| Problems |
1. From the chip-trust discussion, reproduce the passage starting with "(announced towards the" and going on through "than the alternative.".
2. In the chip-trust discussion, what does jacquesm say would make all bets off?

____ Provided text

It's interesting - there is a loose analogy to reproducible builds chasing
down and squashing every source of nondeterminacy in software builds. I'm
guessing that's not possible to do that for chip fabs for deep physics reasons
+ reasons of efficiency, but maybe some other trick (recording the "random
seed"?) could be used... And the thought that verified chips require a
verified chip fab process is appealing! But I know nothing about chip
fabrication processes, so I'll leave it at that.

------
ecesena
Related project: [https://betrusted.io](https://betrusted.io)

(announced towards the 2nd half of the post)

------
jacquesm
That may be so but if I have to choose between open source software and closed
software I know which one I trust more and I would assume the same goes for
open hardware, in spite of the difficulties of transferring trust at the
hardware level because of the parties over which you have no control. Of
course if your threat model includes parties changing the masks of your chips
then all bets are off but in general more openness is better and my implicit
trust in people working on open source software and hardware is at a different
level than the alternative.

________
____ Data excerpt

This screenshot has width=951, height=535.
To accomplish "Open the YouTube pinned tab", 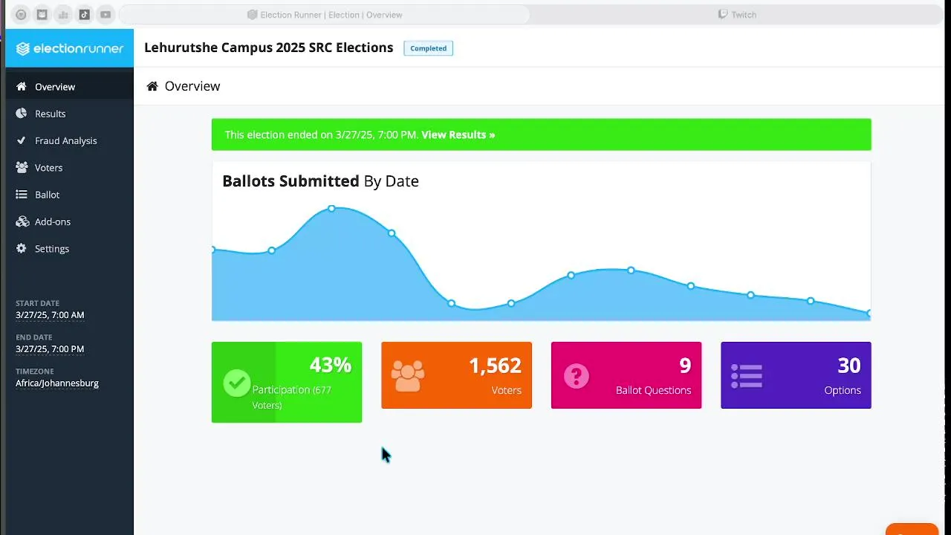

________

| Task answers |
1.
(announced towards the 2nd half of the post)

------
jacquesm
That may be so but if I have to choose between open source software and closed
software I know which one I trust more and I would assume the same goes for
open hardware, in spite of the difficulties of transferring trust at the
hardware level because of the parties over which you have no control. Of
course if your threat model includes parties changing the masks of your chips
then all bets are off but in general more openness is better and my implicit
trust in people working on open source software and hardware is at a different
level than the alternative.

2. A threat model that includes parties changing the masks of your chips.